→ WORK REQUIRED
Arrange the records from the line with "The image size is (884, 517)." to the line with "coord(6,12)" as a two-column CSV with columns "prompt" and "target", one row per record giving its text and its answer, each in one quoted field with line breaks replaced by spaces. Leave the pictures out.

→ DATA TO USE
-.-.-
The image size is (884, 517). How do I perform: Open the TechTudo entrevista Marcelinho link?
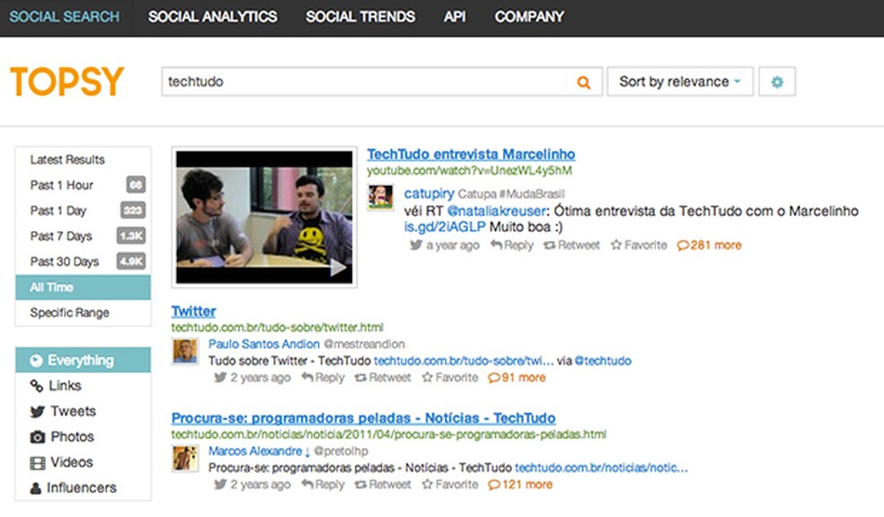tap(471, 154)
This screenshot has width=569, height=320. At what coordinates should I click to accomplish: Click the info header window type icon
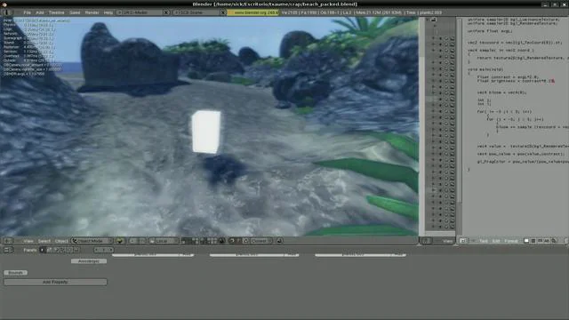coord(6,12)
-.-.-
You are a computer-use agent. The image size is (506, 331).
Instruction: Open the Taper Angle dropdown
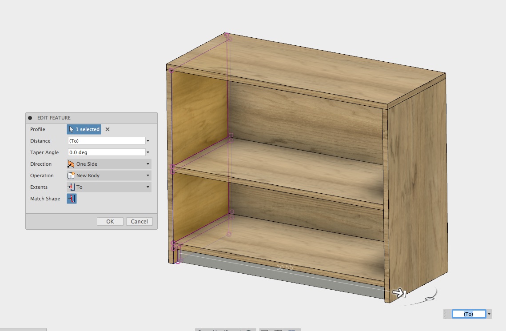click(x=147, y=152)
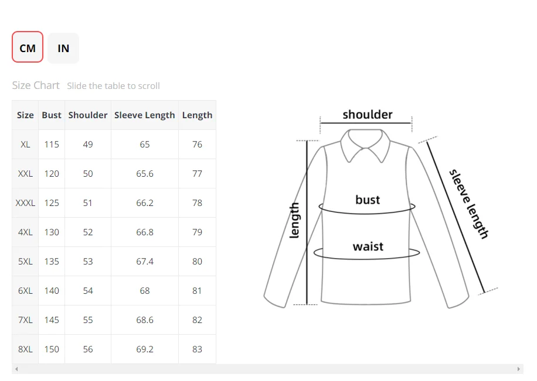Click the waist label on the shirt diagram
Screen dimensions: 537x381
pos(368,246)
-.-.-
→ WRITTEN SOLUTION
prompt,target
"The image size is (884, 517). How do I perform: Open the TechTudo entrevista Marcelinho link?","tap(471, 154)"
"This screenshot has width=569, height=320. At what coordinates should I click to accomplish: Click the info header window type icon","coord(6,12)"